本申请含有序列表，其以ASCII格式电子提交并通过引用以其整体并入本文。创建于2016年4月20日的所述ASCII拷贝命名为ILMNP008WO_ST25.txt并且大小为1164字节。

发明背景

下一代测序技术正在提供越来越高的测序速度，允许更大的测序深度。然而，由于测序精确度和灵敏度受到各种来源(如样品缺陷、文库制备期间的PCR、富集、成簇和测序)的误差(error)和噪声的影响，单独增加测序的深度不能确保检测到非常低等位基因频率的序列，如母体血浆中的胎儿无细胞DNA(cfDNA)中的序列、循环肿瘤DNA(ctDNA)中的序列、病原体亚克隆突变中的序列。因此，期望开发在抑制由于各种误差来源所致的测序不精确性的情况下测定少量和/或低等位基因频率的DNA分子的序列的方法。

发明概述

公开的实施方案关注用于使用独特分子索引(UMI)序列来测定核酸片段序列的方法、装置、系统和计算机程序产品。在各种实施方案中，测序方法测定来自核酸片段的两条链的核酸片段的序列。在一些实施方案中，该方法采用位于测序衔接头的一条或两条链上的物理UMI。在一些实施方案中，该方法还采用位于核酸片段的两条链上的虚拟UMI。

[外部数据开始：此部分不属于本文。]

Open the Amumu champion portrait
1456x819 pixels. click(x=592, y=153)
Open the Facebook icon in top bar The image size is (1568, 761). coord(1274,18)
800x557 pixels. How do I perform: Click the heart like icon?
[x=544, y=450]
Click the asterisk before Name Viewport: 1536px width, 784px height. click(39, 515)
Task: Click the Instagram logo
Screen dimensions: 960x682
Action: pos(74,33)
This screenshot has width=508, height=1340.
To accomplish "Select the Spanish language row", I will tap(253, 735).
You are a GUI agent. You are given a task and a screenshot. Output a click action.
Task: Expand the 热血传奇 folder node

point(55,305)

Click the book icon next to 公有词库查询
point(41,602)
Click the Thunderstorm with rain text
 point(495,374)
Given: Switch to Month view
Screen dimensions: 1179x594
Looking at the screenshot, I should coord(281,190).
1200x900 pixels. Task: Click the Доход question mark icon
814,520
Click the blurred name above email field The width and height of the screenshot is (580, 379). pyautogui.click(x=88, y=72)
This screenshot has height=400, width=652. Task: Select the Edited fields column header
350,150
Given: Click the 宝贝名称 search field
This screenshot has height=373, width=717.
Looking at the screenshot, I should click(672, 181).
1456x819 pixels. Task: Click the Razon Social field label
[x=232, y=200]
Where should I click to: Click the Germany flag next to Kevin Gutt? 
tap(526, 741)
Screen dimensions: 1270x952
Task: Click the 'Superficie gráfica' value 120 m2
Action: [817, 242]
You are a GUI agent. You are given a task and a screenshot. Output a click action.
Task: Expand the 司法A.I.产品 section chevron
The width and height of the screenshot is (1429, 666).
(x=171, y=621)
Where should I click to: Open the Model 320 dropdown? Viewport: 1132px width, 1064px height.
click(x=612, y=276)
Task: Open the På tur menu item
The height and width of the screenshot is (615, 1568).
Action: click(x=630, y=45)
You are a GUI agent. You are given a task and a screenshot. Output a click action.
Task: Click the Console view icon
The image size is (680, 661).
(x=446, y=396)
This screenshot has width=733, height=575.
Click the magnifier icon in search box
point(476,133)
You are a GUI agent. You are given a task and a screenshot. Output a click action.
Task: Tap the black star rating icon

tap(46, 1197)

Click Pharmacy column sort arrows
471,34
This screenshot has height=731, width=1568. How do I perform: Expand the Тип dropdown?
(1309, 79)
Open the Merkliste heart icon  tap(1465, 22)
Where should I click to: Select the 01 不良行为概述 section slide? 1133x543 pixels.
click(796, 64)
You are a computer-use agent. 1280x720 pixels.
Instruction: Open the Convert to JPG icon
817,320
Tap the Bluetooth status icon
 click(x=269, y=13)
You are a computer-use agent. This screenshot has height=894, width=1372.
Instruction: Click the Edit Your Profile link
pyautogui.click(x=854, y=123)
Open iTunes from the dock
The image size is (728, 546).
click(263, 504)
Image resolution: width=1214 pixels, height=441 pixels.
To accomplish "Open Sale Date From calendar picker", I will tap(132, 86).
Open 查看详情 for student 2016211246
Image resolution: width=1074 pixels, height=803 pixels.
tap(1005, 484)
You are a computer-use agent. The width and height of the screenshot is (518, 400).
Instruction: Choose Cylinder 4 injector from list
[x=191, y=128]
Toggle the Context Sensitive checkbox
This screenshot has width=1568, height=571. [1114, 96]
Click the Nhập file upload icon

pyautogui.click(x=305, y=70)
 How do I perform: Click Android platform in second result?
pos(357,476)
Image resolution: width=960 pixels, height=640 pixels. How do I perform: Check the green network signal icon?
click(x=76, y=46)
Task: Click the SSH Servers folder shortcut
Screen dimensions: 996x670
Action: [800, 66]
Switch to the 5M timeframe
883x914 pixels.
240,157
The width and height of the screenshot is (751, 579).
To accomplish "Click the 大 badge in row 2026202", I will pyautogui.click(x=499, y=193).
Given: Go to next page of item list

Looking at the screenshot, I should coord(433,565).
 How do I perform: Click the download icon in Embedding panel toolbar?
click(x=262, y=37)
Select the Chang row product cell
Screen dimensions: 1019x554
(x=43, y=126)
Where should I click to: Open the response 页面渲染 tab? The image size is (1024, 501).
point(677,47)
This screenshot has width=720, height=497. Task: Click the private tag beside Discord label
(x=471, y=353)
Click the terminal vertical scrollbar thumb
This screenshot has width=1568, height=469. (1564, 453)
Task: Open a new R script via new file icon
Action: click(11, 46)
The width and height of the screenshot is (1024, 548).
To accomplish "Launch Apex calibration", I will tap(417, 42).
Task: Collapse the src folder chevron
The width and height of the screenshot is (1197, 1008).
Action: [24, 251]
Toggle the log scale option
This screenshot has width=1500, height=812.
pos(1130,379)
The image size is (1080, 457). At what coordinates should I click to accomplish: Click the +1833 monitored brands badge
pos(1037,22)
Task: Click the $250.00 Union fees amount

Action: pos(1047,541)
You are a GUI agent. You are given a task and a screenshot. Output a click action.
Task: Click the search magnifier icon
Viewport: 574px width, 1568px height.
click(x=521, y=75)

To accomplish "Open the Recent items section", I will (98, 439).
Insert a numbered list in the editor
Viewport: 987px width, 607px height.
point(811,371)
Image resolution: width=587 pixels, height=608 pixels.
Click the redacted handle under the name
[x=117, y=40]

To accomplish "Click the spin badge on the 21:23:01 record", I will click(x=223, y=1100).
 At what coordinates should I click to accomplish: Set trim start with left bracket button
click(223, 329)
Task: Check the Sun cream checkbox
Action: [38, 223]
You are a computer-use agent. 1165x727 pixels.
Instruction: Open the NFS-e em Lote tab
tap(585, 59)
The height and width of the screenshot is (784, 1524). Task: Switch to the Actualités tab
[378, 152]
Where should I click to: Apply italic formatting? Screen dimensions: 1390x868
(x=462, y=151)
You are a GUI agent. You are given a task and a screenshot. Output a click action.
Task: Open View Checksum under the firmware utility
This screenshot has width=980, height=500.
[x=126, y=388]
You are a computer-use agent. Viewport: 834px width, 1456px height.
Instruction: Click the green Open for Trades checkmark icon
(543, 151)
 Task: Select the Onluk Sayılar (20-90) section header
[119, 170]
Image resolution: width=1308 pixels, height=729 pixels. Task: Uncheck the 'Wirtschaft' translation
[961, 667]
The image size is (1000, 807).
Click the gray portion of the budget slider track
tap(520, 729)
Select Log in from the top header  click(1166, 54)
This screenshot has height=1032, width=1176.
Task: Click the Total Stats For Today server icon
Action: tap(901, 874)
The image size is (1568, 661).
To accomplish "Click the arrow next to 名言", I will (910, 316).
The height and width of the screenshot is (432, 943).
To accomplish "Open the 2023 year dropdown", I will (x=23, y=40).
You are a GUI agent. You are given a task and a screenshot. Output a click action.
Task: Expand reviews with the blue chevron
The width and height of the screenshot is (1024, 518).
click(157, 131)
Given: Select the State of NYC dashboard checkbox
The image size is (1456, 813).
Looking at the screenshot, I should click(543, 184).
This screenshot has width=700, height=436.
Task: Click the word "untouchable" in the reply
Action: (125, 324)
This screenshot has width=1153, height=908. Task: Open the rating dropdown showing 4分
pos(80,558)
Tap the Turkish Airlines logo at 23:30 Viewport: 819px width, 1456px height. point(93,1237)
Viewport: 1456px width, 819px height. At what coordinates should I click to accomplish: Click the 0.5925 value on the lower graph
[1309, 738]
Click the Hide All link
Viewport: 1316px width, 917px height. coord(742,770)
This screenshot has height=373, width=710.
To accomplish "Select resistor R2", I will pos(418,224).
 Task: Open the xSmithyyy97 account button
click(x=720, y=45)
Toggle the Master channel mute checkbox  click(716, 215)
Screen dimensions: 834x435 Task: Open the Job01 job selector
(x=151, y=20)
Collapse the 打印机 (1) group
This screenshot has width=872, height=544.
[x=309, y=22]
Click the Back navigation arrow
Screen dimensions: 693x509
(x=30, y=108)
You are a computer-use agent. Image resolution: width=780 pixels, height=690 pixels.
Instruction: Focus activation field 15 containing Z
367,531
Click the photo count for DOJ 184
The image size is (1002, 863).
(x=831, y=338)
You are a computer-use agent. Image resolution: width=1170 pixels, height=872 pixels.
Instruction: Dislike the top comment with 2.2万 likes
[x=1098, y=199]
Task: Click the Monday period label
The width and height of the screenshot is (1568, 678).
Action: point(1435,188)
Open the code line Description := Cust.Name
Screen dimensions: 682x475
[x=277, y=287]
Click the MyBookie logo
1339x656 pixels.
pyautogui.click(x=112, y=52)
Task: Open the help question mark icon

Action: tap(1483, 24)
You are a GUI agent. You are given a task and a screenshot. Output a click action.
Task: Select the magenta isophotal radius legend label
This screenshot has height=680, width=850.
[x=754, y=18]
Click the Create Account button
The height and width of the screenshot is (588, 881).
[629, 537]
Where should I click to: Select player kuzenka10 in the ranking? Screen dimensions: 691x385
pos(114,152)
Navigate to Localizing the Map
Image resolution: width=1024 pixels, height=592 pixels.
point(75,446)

本公开的一方面涉及使用独特分子索引(UMI)对来自样品的核酸分子测序的方法。每个独特分子索引(UMI)是能用于鉴定所述样品中双链DNA片段的单独分子的寡核苷酸序列。所述方法包括：(a)将衔接头应用于所述样品中双链DNA片段的两个末端，其中所述衔接头各自包含双链杂交区、单链5’臂、单链3’臂，和在所述衔接头的一条链或每条链上的物理UMI，从而获得DNA-衔接头产物；(b)扩增所述DNA-衔接头产物的两条链以获得多个扩增的多核苷酸；(c)对所述多个扩增的多核苷酸测序，从而获得多个读段，每个读段与物理UMI相关联；(d)鉴定与所述多个读段相关联的多个物理UMI；(e)鉴定与所述多个读段相关联的多个虚拟UMI，其中每个虚拟UMI是所述样品中DNA片段中发现的序列；以及(f)使用(c)中获得的所述多个读段、(d)中鉴定的所述多个物理UMI、和(e)中鉴定的所述多个虚拟UMI来测定所述样品中的所述双链DNA片段的序列。在一些实施方案中，所述方法包括操作(f)，其包括：(i)对于所述样品中的一个或多个所述双链DNA片段中的每个，组合(1)在5’至3’方向上，具有第一物理UMI和至少一个虚拟UMI的读段和(2)在5’至3’方向上，具有第二物理UMI和至少一个虚拟UMI的读段以测定共有核苷酸序列；和(ii)对于所述样品中的一个或多个所述双链DNA片段中的每个，使用共有核苷酸序列来测定序列。